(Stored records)
....................

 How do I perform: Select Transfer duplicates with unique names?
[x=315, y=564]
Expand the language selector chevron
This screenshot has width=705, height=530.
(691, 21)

....................

◆ Work to complete: Every entry should be printed again exactly as written.

◆ Answer space:
 How do I perform: Select Transfer duplicates with unique names?
[x=315, y=564]
Expand the language selector chevron
This screenshot has width=705, height=530.
(691, 21)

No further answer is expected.